Los pinchos del lacerador salieron y su cuerpo rodó hacia Thomas y Alby.
Zzzzzzzzzummm.
Clic-clic-clic…
Se detuvo y luego rodó una vez más, directo a la pared.
Thomas aguantó la respiración, sin atreverse a hacer el más mínimo sonido. El lacerador ahora estaba justo debajo de él. Thomas tenía muchísimas ganas de mirar hacia abajo, pero sabía que cualquier movimiento le delataría. Los rayos de luz que provenían de la criatura iluminaban toda la zona, totalmente al azar, sin permanecer mucho tiempo en un sitio.
Entonces, sin previo aviso, se apagaron.
El mundo se quedó a oscuras y en silencio. Era como si la criatura se hubiera apagado. No se movía, no hacía ningún ruido; hasta los gemidos inquietantes habían cesado por completo. Y sin luz, Thomas no podía ver nada en absoluto. Estaba ciego.
Tomó un poco de aire por la nariz, puesto que su corazón bombeante necesitaba oxígeno con urgencia. ¿Le oía? ¿Le olía? Tenía el pelo, las manos, la ropa, todo empapado de sudor. Un miedo hasta ahora desconocido le invadió hasta el punto de la locura.

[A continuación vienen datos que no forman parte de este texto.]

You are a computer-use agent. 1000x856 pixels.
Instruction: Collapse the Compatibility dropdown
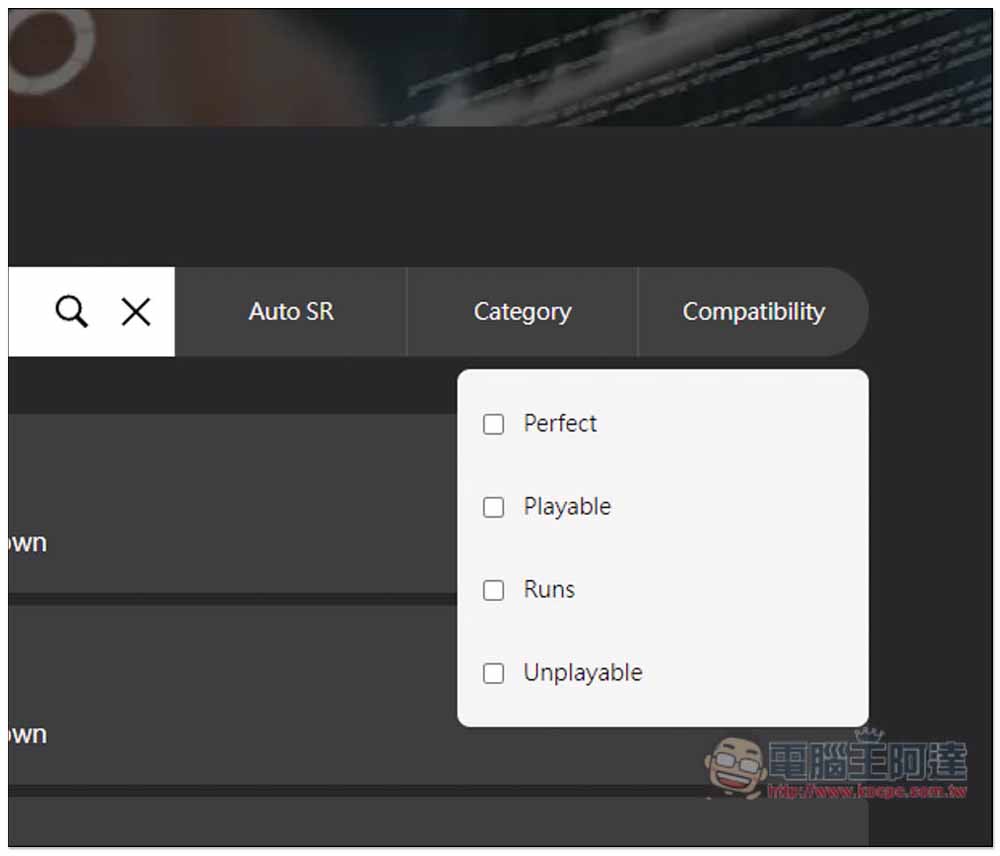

Aun así, nada. No había ningún movimiento, ninguna luz, ningún sonido. El hecho de intentar adivinar su próximo movimiento estaba matando a Thomas.
Pasaron segundos. Minutos. La planta filamentosa se clavaba en la piel de Thomas y el pecho se le estaba entumeciendo. Quería gritarle al monstruo que tenía debajo: «¡Mátame o vuelve a tu escondite!».
Luego, con un repentino estallido de luz y sonido, el lacerador volvió a la vida, zumbando y emitiendo chasquidos.
Y entonces empezó a subir por el muro.